** INSTRUÇÃO DADA A **
Com base no texto de origem, responda:
(i) Em que ano foi lançado o livro físico Assoalho de Lembranças?
(ii) Quantos exemplares tem a obra física?
(iii) Onde e em que ano ocorreu a primeira etapa do programa Minha História Conto Eu?
** INSTRUÇÃO DADA B **
Reescreva em forma de lista o parágrafo do texto de origem que começa com "O livro físico foi lançado em 2017", mantendo seus fatos principais.

** TEXTO DE ORIGEM **
Mas, com o início da quarentena, em 2020, o acompanhamento in loco de atividades oficiais, naturalmente, foi cancelado. Nesses dias de confinamento, Elza tem se dedicado à casa, à família e a uma de suas paixões: a poesia.
Há quatro anos, depois de participar de uma oficina de escrita criativa ministrada pela jornalista Bruna Hercog, junto com outras mulheres da vizinhança, dona Elza tem se dedicado a colocar no papel em forma de versos as emoções que a acompanham ao longo da vida.
“A importância da poesia em minha vida, menino? Ave-maria... A poesia é minha vida”, afirma, com força tônica no é. Elza diz que se está feliz, quer fazer poesia. Se está triste, também.
No próximo dia 7 de abril, dona Elza participa de uma live no Instagram, @minhahistoriacontoeu, junto com outras três mulheres poetas da região, para divulgar o e-book do livro Assoalho de Lembranças, com poemas de todas elas.
O livro físico foi lançado em 2017, com recursos do edital Arte Todo dia, da Fundação Gregório de Mattos, que teve como contrapartida as oficinas criativas. Agora, através da Lei Aldir Blanc, estão sendo lançados o e-book e o projeto Mulheres Marés: da lata d’água na cabeça à luta pelo chão, que consiste em quatro performances virtuais com poemas escritos pelas mulheres de Itapagipe.
“O nome do livro foi inspirado por dona Elza, que ao ver objetos pessoais dispostos no chão, durante uma conversa, disse que ali estava um assoalho de lembranças”, conta Bruna Hercog.
É a terceira etapa do programa Minha História Conto Eu, idealizado pela jornalista e multiartista Alessandra Flores: “Uma coisa que, para mim, foi muito forte é que essas pessoas construíram o seu próprio chão”, diz Alessandra.
A primeira etapa foi em Mata São João, em 2014, por meio do edital Calendário das Artes, e a segunda em 2016, em parceria com a Fundação Pierre Verger.
A obra física, Assoalho de lembranças, com 100 exemplares, é chamada por Alessandra de livro-ponte, em função da arte de desdobramento nas páginas finais, que remetem às pontes, tanto a que liga Alagados ao continente quanto as pequenas pontes de madeira que ligavam as casas.
A arte do livro-ponte foi feita a partir do desenho de uma ponte vista de cima, elaborado pela também poeta e educadora comunitária Ana Rosa dos Santos, 71 anos, nascida em Serrinha e que aos 10 anos já morava em Alagados. Fundadora do Grupo Consciência Negra (Grucon), Ana atualmente está afastada das atividades do coletivo por questões de saúde.

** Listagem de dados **
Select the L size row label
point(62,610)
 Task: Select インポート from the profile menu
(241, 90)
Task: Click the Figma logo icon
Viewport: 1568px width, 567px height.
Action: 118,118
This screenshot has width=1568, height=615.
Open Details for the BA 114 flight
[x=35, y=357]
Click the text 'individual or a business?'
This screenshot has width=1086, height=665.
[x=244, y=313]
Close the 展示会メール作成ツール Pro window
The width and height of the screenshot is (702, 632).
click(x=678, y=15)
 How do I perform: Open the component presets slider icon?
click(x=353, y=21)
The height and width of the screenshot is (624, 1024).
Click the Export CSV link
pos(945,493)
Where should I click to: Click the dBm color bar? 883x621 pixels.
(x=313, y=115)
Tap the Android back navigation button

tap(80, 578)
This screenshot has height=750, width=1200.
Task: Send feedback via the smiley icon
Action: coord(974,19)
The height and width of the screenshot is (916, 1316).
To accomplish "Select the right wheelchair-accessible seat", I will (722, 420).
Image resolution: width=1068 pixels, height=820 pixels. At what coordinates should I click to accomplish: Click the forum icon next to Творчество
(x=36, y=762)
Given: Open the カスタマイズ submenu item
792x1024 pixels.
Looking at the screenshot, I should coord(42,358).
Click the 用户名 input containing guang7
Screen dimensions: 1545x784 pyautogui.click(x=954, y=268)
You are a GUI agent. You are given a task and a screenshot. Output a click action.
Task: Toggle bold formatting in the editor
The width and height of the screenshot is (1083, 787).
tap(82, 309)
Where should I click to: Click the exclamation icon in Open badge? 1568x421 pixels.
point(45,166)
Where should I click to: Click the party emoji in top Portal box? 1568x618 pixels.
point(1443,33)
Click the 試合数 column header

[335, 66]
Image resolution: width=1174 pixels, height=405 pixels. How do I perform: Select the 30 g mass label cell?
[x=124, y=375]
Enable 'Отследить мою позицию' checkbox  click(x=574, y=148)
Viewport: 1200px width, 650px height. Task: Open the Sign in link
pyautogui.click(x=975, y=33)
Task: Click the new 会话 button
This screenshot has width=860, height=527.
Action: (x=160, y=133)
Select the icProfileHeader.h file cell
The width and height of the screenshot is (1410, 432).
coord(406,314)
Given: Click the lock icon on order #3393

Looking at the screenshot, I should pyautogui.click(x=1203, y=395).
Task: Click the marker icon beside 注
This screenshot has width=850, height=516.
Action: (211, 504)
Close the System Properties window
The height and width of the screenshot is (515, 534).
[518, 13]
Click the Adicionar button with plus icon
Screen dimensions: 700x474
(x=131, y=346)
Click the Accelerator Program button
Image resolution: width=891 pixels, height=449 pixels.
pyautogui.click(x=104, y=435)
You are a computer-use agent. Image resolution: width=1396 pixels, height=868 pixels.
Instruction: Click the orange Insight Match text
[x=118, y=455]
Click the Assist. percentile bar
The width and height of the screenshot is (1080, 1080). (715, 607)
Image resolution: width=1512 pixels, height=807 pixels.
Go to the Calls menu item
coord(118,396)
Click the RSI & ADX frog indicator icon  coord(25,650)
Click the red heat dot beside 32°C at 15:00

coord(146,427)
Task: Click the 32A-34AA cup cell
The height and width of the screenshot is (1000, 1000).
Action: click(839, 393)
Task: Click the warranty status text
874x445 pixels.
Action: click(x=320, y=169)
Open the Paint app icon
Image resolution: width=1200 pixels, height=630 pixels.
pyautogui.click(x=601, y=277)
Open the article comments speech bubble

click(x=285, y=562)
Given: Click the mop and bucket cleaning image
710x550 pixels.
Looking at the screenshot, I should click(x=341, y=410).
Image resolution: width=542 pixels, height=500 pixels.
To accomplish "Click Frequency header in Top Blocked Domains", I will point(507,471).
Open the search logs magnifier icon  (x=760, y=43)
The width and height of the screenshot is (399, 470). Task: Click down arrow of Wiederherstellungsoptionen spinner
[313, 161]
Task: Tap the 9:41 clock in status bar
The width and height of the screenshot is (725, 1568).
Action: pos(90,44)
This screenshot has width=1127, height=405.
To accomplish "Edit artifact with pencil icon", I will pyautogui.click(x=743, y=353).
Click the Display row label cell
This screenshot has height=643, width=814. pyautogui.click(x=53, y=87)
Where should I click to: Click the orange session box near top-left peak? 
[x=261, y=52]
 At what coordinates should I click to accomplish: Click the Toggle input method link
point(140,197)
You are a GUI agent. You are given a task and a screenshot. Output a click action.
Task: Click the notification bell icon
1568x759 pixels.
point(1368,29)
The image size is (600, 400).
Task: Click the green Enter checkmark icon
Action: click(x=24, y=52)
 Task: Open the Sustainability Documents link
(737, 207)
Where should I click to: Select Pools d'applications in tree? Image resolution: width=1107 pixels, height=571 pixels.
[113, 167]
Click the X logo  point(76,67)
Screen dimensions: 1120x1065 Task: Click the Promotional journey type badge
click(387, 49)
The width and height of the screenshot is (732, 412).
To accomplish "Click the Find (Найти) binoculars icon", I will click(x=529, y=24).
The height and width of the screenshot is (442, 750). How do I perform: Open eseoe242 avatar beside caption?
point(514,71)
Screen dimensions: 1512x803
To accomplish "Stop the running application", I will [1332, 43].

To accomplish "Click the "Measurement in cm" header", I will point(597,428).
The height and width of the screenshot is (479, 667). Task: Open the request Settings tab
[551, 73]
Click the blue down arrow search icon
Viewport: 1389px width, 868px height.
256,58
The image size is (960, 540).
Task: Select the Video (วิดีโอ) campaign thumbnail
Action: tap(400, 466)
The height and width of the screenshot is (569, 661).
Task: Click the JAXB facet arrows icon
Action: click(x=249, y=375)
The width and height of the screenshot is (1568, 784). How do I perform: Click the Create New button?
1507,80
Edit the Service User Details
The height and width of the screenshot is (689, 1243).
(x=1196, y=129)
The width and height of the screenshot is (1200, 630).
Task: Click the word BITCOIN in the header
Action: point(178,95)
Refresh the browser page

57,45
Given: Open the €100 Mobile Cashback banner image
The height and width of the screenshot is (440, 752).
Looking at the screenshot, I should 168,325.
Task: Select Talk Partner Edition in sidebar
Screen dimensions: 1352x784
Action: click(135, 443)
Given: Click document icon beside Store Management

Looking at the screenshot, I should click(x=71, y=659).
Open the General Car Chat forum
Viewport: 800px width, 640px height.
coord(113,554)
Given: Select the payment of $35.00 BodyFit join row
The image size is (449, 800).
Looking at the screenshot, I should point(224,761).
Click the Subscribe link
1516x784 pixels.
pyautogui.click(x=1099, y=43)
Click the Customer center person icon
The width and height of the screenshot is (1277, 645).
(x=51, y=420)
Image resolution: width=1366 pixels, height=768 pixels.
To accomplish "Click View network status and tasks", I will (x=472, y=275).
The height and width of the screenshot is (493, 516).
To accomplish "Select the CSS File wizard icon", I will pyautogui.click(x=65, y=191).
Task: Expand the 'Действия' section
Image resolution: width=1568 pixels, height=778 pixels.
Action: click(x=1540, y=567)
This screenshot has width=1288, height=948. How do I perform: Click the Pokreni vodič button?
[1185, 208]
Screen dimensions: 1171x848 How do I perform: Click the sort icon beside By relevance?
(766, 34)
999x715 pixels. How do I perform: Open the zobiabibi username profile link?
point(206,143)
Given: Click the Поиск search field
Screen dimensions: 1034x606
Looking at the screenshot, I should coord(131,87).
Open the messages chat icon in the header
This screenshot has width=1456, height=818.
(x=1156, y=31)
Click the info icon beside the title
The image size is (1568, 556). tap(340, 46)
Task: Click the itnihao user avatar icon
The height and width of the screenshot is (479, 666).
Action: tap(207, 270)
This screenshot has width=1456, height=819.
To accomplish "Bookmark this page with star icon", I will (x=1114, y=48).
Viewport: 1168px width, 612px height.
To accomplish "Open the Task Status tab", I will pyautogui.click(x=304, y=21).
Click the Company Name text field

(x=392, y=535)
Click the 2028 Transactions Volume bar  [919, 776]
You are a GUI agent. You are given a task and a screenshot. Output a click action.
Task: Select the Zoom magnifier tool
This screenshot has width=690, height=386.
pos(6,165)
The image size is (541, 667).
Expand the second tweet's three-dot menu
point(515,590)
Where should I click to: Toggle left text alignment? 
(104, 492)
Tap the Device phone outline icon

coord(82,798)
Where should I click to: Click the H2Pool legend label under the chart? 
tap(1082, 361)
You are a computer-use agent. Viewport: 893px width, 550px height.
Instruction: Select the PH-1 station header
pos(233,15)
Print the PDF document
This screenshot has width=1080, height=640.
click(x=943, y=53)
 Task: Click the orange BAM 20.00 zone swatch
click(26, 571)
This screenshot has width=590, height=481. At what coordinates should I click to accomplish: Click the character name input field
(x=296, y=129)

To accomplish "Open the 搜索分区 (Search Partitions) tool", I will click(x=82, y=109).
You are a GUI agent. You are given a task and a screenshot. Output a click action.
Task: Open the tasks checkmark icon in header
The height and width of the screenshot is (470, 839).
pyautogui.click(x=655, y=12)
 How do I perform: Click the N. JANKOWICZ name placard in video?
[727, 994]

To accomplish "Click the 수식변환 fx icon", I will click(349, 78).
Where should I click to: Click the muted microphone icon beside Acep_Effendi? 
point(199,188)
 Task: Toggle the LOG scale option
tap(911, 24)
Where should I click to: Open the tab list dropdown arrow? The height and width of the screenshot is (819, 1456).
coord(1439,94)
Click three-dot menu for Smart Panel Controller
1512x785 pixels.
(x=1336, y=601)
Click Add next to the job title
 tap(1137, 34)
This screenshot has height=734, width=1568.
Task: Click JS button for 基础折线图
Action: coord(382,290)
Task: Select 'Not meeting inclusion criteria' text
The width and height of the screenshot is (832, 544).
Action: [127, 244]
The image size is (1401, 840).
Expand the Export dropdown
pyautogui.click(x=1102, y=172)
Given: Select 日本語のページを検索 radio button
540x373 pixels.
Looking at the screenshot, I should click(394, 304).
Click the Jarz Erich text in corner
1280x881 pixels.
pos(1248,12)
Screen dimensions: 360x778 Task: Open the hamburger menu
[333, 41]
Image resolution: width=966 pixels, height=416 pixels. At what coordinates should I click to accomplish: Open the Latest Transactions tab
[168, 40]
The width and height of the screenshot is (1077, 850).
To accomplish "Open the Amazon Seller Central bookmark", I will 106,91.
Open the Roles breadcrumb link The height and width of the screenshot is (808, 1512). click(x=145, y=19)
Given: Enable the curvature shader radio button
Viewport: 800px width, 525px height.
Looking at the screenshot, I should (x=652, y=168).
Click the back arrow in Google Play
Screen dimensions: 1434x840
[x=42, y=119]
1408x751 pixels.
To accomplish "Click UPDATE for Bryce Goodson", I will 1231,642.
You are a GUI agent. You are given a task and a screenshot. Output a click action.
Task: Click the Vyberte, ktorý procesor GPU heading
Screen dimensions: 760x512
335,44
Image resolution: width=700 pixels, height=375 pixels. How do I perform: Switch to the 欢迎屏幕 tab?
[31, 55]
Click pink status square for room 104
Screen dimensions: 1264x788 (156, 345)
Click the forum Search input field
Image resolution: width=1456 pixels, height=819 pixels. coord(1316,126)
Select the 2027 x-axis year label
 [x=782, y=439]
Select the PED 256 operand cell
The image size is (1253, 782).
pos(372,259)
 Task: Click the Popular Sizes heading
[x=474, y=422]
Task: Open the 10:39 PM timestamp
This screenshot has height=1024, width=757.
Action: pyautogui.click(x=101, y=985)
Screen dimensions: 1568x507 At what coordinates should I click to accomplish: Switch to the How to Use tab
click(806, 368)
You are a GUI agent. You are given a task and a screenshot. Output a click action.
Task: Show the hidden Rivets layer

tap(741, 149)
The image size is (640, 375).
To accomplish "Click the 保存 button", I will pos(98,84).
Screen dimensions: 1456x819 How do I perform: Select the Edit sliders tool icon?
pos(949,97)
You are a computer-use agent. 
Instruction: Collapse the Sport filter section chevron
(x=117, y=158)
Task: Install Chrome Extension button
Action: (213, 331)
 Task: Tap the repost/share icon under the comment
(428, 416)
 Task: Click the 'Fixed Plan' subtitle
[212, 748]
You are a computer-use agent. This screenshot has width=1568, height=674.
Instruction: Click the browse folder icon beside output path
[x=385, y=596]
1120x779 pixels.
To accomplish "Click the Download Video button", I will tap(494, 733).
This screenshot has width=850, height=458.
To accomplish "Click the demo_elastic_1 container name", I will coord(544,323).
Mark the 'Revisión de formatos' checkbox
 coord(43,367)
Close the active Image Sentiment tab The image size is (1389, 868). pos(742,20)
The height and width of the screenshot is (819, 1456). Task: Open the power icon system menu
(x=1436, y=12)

** RESPOSTA CORRETA A **
(i) Em 2017.
(ii) 100 exemplares.
(iii) Em Mata São João, em 2014.

** RESPOSTA CORRETA B **
- Livro físico lançado em 2017, com recursos do edital Arte Todo dia, da Fundação Gregório de Mattos.
- Contrapartida do edital: as oficinas criativas.
- Lançamentos atuais via Lei Aldir Blanc: o e-book e o projeto Mulheres Marés: da lata d'água na cabeça à luta pelo chão.
- O projeto consiste em quatro performances virtuais com poemas escritos pelas mulheres de Itapagipe.